In recent years, the Shelburne Town budget has often been ready for implementation by the end of December for the following year, but this year, with the municipal elections that took place in October, Council made the decision to take the time to study the document as a newly unified unit.
Town of Shelburne Chief Executive Office and Clerk, John Telfer reported: “This is a 4 hour budget working session that each Council member can work from a working document to derive common capital considerations as well as recommended operating numbers prepared by staff. Our intent is to work with the document until February and then proceed to a Public budget meeting and finally pass the budget. It could be late February or earlier March for the final budget passing. The website will reflect the next steps as we move forward.”
With a draft operating budget of just over 6.6 million there is a lot to digest in a short time for new Councillors. New well and water meter capital projects estimated to cost nearly 4 million dollars will be, as predicted during the election run, a particular challenge for Council. Sewage expenditures were also included in those challenges, at an estimated cost of over 700,000 in the draft budget.
Mayor Bennington named sewage capacity as one of the three biggest challenges facing the Town in the next term. During the election, he noted that “as the new subdivisions are built out, the Town’s sewage capacity is starting to diminish.
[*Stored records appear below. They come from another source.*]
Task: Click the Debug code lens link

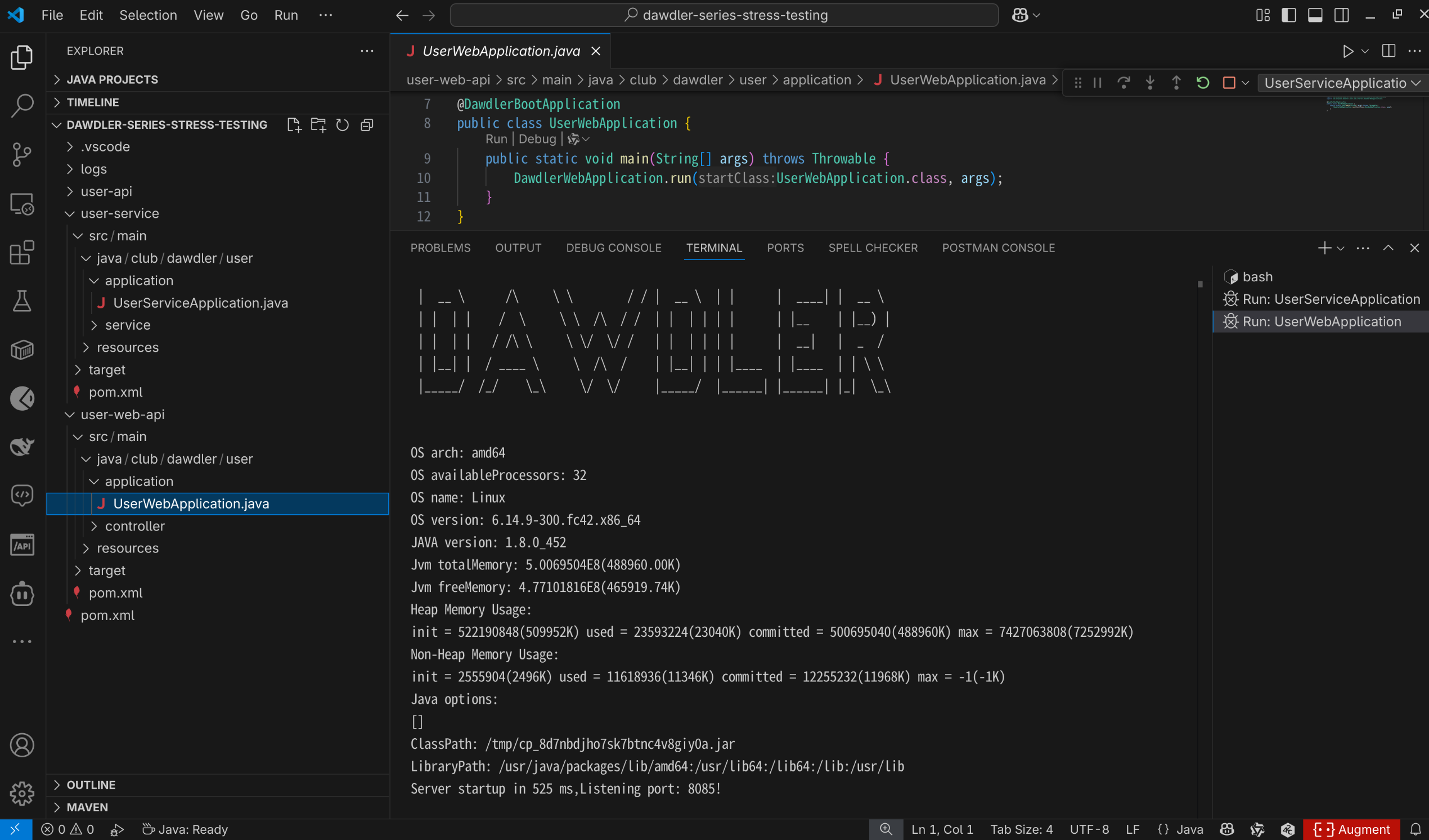Action: pos(537,139)
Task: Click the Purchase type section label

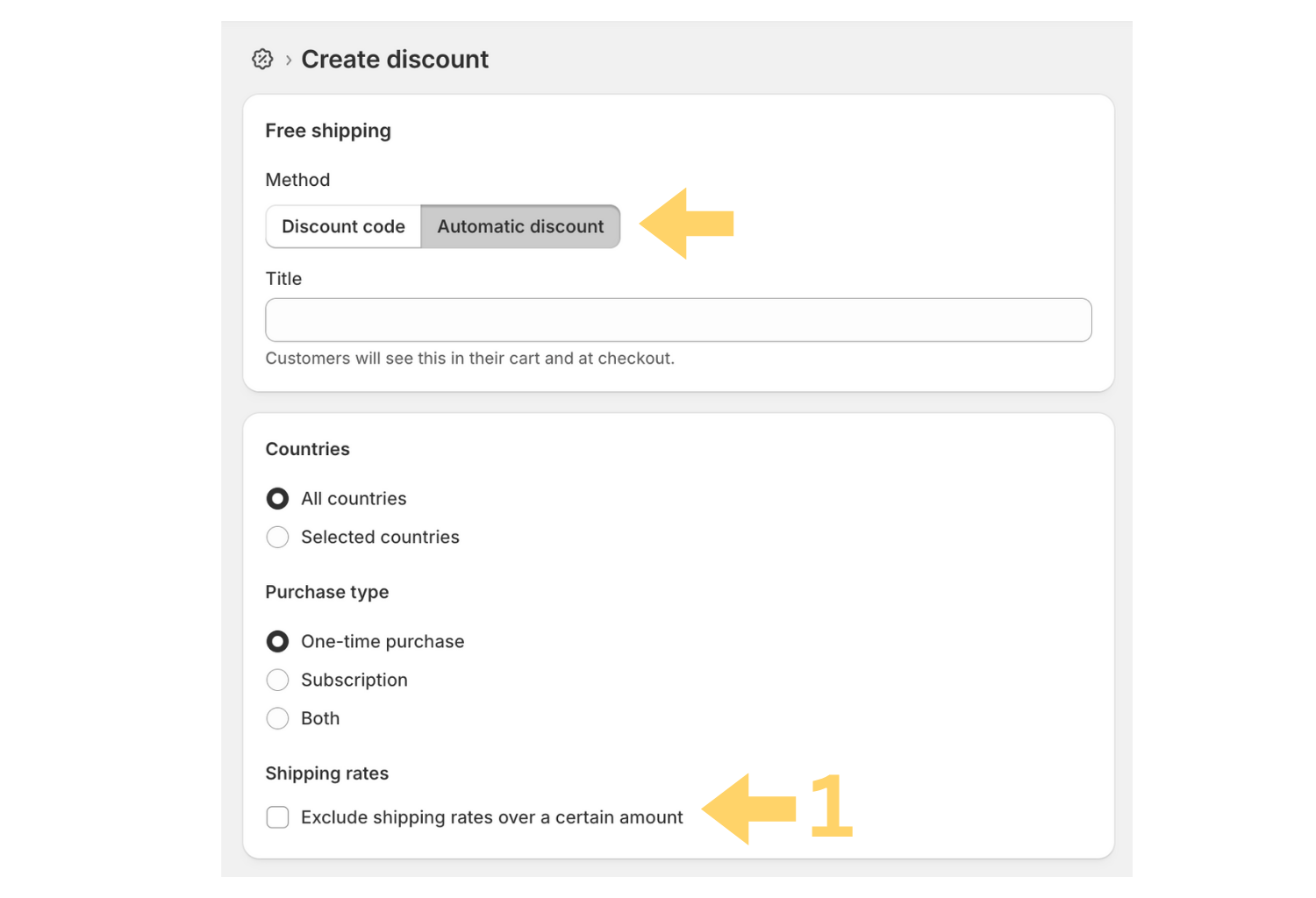Action: pyautogui.click(x=326, y=592)
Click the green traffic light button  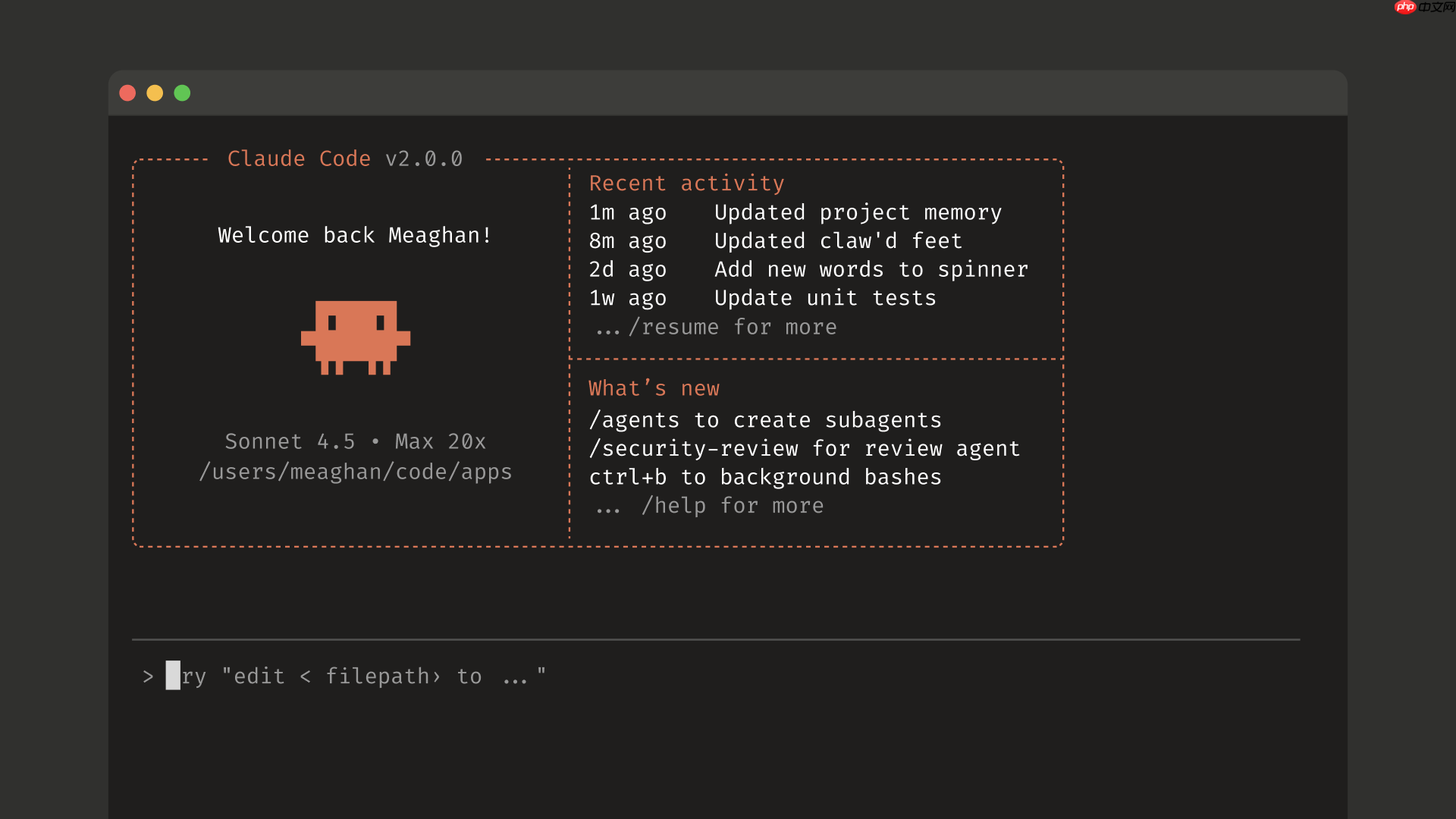(182, 93)
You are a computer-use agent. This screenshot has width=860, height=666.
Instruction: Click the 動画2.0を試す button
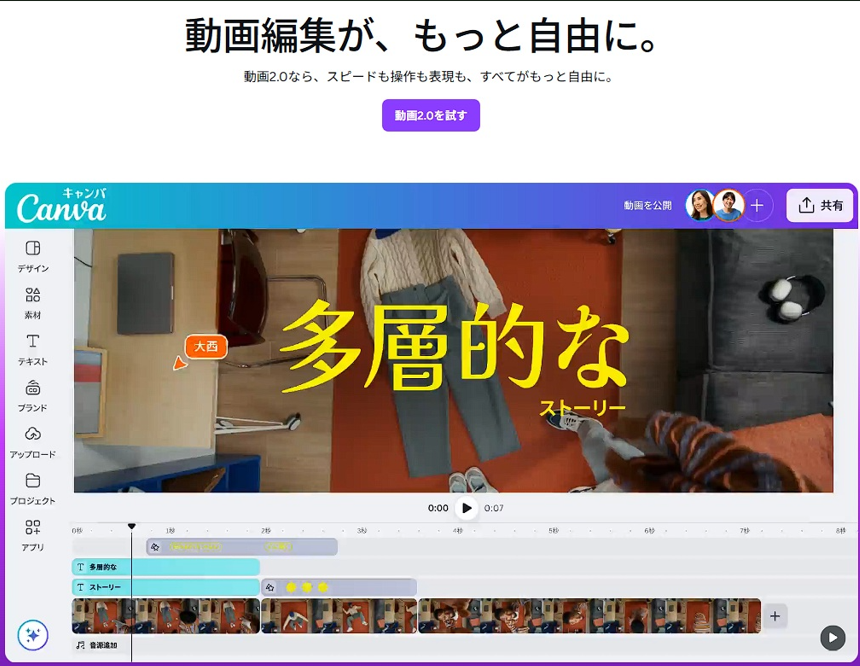coord(431,116)
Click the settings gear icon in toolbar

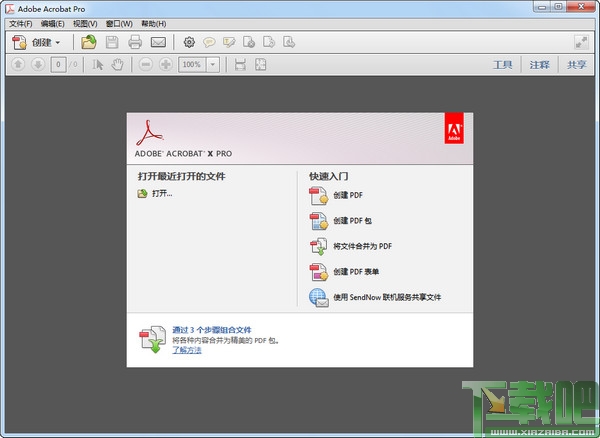tap(189, 42)
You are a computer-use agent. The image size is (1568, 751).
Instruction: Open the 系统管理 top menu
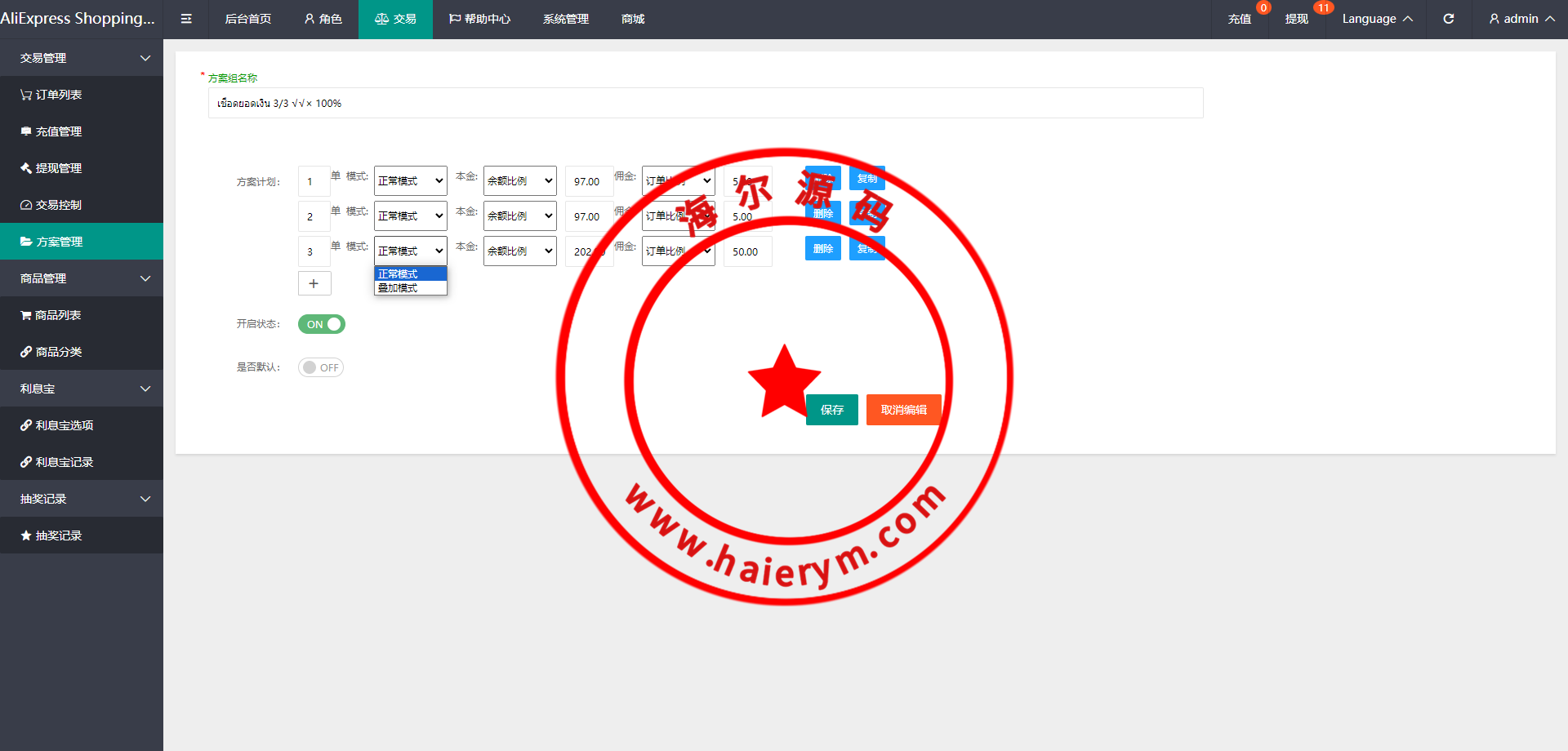click(565, 19)
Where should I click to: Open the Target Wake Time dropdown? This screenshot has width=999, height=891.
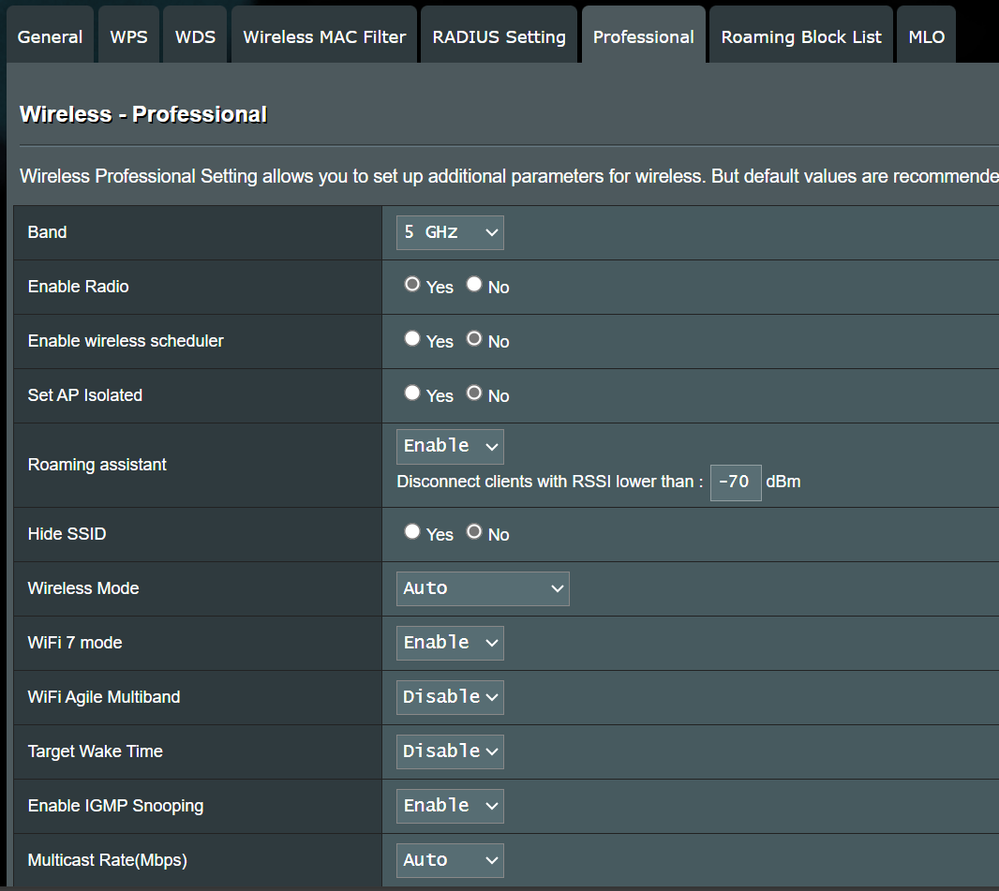click(x=450, y=751)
The affluent receiving stream isn’t getting any bigger, so Council will need to address the amount of ‘clean’ water infiltrating into our sewage system.”
Waste management may arise as a curiosity, if not a concern, with costs on the rise since the County take over in 2014 and a drop in revenues projected for 2015. The winter control expenditures have been challenging for the Town and staff in the last two years, with record snow falls literally blowing the budget, and costs piling up like snow banks at a projected estimate of nearly 130,000 dollars over budget in 2014.
Following Council’s special budget work session on January 19th will be a return to chambers the next Monday night for their regularly scheduled council meeting. The draft budget will be discussed in further detail at that point.